Bodhicitta is an important word in Buddhism. Bodhi is awakened. Citta is mind. This is mind in the sense of completeness or fullness of our body/mind. Bodhicitta describes the life of openness and coexistence with all things. It is to practice living with the attitude that we are already part of the world, that from the very beginning we have been intimately interconnected with all things. Of course, we think and know this, that we are part of the world. In practicing bodhicitta we move from just understanding this to consciously fully living this. To consciously fully live this is to make the effort to develop ourselves in a responsible and considerate way. To practice bodhicitta is to deepen this in each life situation that presents itself.

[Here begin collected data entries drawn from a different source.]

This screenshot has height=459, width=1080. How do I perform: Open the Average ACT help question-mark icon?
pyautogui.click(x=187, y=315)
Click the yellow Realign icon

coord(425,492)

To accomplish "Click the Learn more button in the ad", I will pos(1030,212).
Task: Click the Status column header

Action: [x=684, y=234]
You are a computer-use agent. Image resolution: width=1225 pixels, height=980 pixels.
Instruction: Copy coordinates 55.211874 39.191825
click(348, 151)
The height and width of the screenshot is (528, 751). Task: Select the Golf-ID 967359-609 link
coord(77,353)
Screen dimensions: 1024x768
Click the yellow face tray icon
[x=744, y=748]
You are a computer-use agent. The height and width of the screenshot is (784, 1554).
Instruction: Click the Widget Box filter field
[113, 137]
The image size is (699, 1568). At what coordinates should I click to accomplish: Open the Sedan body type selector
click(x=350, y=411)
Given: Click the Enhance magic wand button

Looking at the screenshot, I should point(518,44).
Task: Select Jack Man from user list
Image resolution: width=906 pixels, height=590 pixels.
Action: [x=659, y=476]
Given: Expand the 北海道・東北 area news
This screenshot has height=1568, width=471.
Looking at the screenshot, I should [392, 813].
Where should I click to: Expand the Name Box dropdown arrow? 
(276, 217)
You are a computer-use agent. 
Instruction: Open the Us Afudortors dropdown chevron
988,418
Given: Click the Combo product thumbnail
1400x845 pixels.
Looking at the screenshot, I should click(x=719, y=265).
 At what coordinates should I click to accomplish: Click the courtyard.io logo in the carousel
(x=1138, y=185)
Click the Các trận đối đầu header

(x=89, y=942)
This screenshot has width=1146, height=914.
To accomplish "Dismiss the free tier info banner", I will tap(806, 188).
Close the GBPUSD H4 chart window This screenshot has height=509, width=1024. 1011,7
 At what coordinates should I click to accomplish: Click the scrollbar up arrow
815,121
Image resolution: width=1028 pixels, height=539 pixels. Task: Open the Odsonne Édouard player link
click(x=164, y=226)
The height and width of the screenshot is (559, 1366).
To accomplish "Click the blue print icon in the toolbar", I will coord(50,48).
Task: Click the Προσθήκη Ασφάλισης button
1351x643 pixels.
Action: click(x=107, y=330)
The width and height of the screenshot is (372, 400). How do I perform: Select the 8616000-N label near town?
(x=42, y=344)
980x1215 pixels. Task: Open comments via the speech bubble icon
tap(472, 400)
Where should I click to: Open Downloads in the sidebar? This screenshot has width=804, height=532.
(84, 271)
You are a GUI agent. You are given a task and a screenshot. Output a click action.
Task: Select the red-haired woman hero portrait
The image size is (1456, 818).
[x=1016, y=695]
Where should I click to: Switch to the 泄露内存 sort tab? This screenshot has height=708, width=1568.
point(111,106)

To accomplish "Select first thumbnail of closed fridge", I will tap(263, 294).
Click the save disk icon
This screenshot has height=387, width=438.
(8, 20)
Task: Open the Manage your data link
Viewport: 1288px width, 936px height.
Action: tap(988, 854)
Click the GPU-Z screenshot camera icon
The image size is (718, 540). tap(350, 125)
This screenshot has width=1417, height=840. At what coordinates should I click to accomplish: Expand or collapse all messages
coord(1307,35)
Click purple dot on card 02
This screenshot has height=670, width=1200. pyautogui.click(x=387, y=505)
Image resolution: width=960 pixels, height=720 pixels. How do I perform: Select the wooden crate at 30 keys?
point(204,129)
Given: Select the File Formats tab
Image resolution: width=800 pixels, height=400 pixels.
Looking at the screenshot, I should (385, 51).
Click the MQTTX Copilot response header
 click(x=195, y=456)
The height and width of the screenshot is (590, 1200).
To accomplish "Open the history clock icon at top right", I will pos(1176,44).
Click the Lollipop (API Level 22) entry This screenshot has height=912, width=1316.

We must practice this mind of awakening by embracing all the things that arise in our lives. All the things and beings in our surroundings. All the thoughts and actions of ourselves. Everything is to be acknowledged. This is to experience the Buddhist word karuna which is compassion, loving kindness, true love. At the same time we allow things to awaken us, to be open to receiving what arises in our lives.

A natural form of true love is between a mother and her baby. The mother so fully accepts the baby that it is part of her. There can be great joy at being in so intimate a relationship. The delight of the mother brings joy to the baby. But the baby will wake many times in the night, crying and wanting to be fed, just when the tired mother really needs sleep and rest. This is also part of the mothers life. Even though it is difficult, the mother must acknowledge and deal with the baby in these difficult moments.

This is the way of the bodhisattva. The being that is practising awakening. It is wonderful to experience true love and loving kindness. However, there is a tendancy to want just what is pleasant. We blossom when things go well and want things to always be that way. We tend to avoid what we dislike. Living this way we suffer from having a narrow viewpoint and become selfish. Some people may respond by denying their need for pleasure. Then a feeling of miserableness arises because we deny our desire for pleasure. It is natural to want to be happy and experience pleasure and joy. We need to see our practise as a way to turn and transform those desires from a selfish standpoint to the bodhisattvas standpoint. In practising bodhicitta, the awakening mind, we find that the unpleasantness and suffering must also be accepted. That there is pain as well as joy in this world. Eventually we come to see that there is nothing apart from us, we are part of the whole. Our happiness is not outside of others desire for happiness. This way we keep our pleasures and happiness but they have become the pleasure and happiness of others well-being.